Швейцар подошёл и спросил, не нужно ли чего. Мотл покачал головой. Он сидел до двух часов ночи, пока Рахиль не вышла снова — одна, помятая, уставшая. Она прошла мимо него к выходу, на ходу закуривая. Он окликнул её. Она обернулась, и на лице её промелькнуло выражение, которое он будет помнить до смерти.
— Папа, — сказала она. — Уходи.
— Рахиль...
— Меня зовут Рая.
— Рахиль, — повторил он, потому что другого имени у него для неё не было.
Она докурила, бросила окурок в урну и посмотрела на отца так, как смотрят на вещь, которую любят, но уже решили оставить.
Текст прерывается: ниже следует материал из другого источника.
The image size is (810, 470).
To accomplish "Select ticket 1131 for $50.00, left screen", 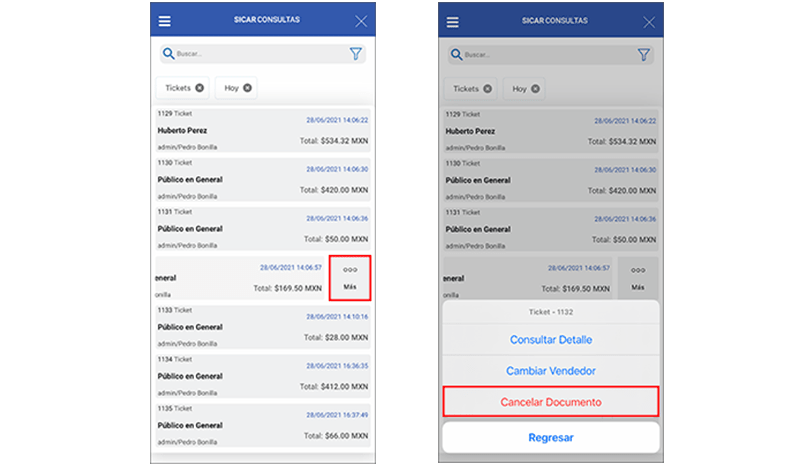I will click(x=262, y=229).
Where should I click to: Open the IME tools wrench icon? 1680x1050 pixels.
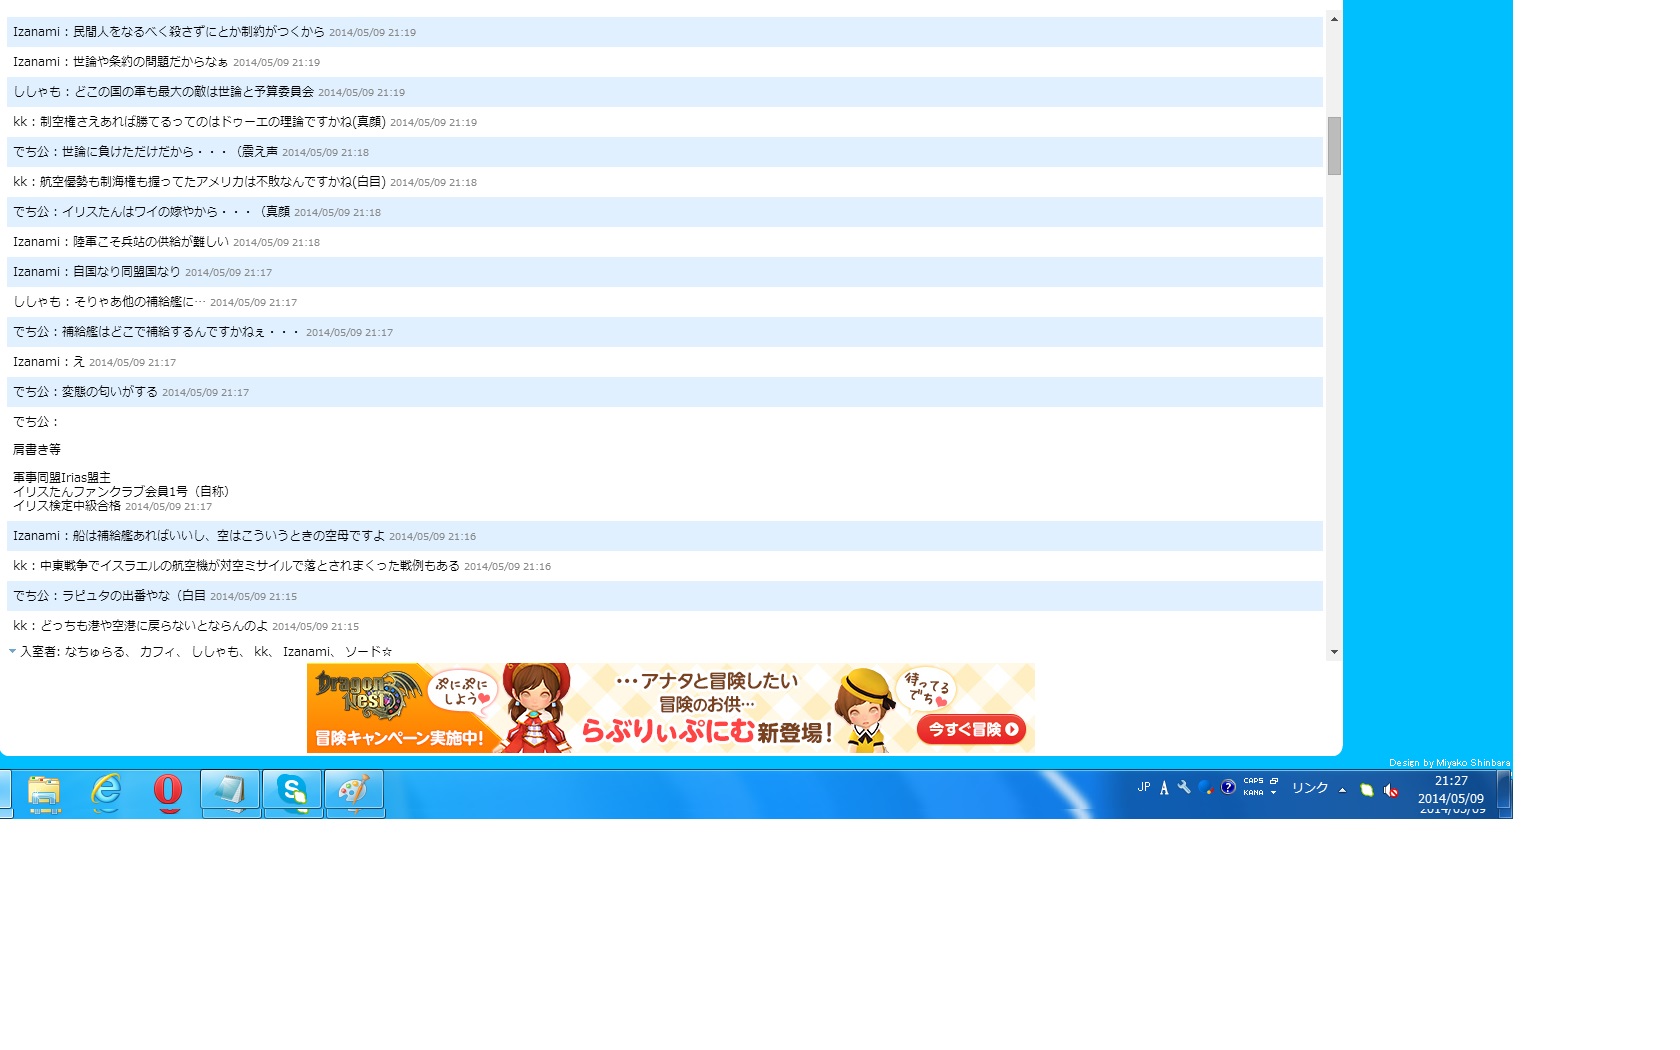1184,788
— Я не такая, как ты думаешь.
— А что я думаю?
— Ты думаешь, я пропащая.
— Я думаю, ты моя дочь.
Она ушла.

Мотл вернулся домой и до рассвета сидел на кухне. Он не молился. Молиться он не мог. В Талмуде сказано: врата слёз не заперты никогда. Но Мотл не плакал. Он сидел и считал. Считал годы в синагоге — их было сорок. Считал субботы — больше двух тысяч. Считал евреев, которых вызывал к Торе, — сотни, может быть, тысячу. Считал, сколько раз произнёс «амен» — число выходило невообразимое, астрономическое, как количество звёзд в мидраше, которые Бог показал Аврааму. И что? — спрашивал себя Мотл. — Все эти «амен», все эти субботы, весь этот порядок, вся эта выстроенная и вычищенная жизнь — и на выходе дочь, уходящая по мраморному полу к лифту с чужим мужчиной? Вот этого он вынести не мог.
Он стал приходить к гостинице каждый вечер. Садился в то же кресло. Швейцар привык — перестал замечать. Рахиль выходила из бара с разными мужчинами. Иногда поднималась в номер, иногда уходила. Мотл считал. Он считал мужчин, как когда-то считал молящихся. Один, два, три. Она знала, что он здесь. Он знал, что она знает.
Между ними установилось нечто, чему нет слова ни на идише, ни на иврите, — молчаливое соглашение о взаимном мучительстве. Он наказывал её своим присутствием. Она наказывала его своим равнодушием. Но равнодушие её было неполным — он видел, как она иногда оглядывалась на его кресло, проверяя, на месте ли он. И его присутствие было неполным — он видел только то, что мог видеть из холла, а за закрытыми дверями начиналась территория, которую его воображение населяло кошмарами.
Ребе Гольдшлаг рассказывал про рабби Нахмана и его притчу о потерянной царевне. Царевну искали по всему свету, через пустыни и моря, через годы и испытания. Верный слуга искал её и не находил, и каждый раз, когда почти находил, — терял снова. Ребе говорил: притча не об утрате. Притча о том, что поиск и есть связь. Пока ищешь — не потерял.
Мотл не был уверен, что ребе прав. Он искал — и с каждым вечером терял больше. Видел, как дочь полнеет, как грубеет её смех, как на лице появляется выражение деловитой скуки, которое бывает у женщин, привыкших к чужим рукам.

В октябре пошли дожди. Мотл кашлял, но ходил. Гостиница сияла на мокром бульваре. Однажды вечером Рахиль вышла одна и села рядом с ним.
— Папа, — сказала она. — Ты заболеешь.
— Так выйди за меня замуж, — ответил он, и оба не сразу поняли, что он имел в виду: вернись, будь моей дочерью, как раньше.
Рахиль достала из сумочки яблоко и разломила пополам. Половину протянула отцу. Мотл взял, повертел в руках, но есть не стал.
— Ты помнишь, — сказал он, — как ребецн Гольдшлаг пекла штрудель?
— Помню.
— Вот то был штрудель.
— Папа.
— Я просто говорю.
Она встала и ушла. Яблоко лежало на его ладони, мокрое от дождя. Он понюхал его — пахло кисло и свежо, как когда-то пахли руки жены после стирки.
Мотл сидит в кресле. Бульвар мокрый. Гостиница светится. Он считает. Он будет считать, пока есть что считать, пока есть кого ждать у двери, потому что шамес — это тот, кто ждёт.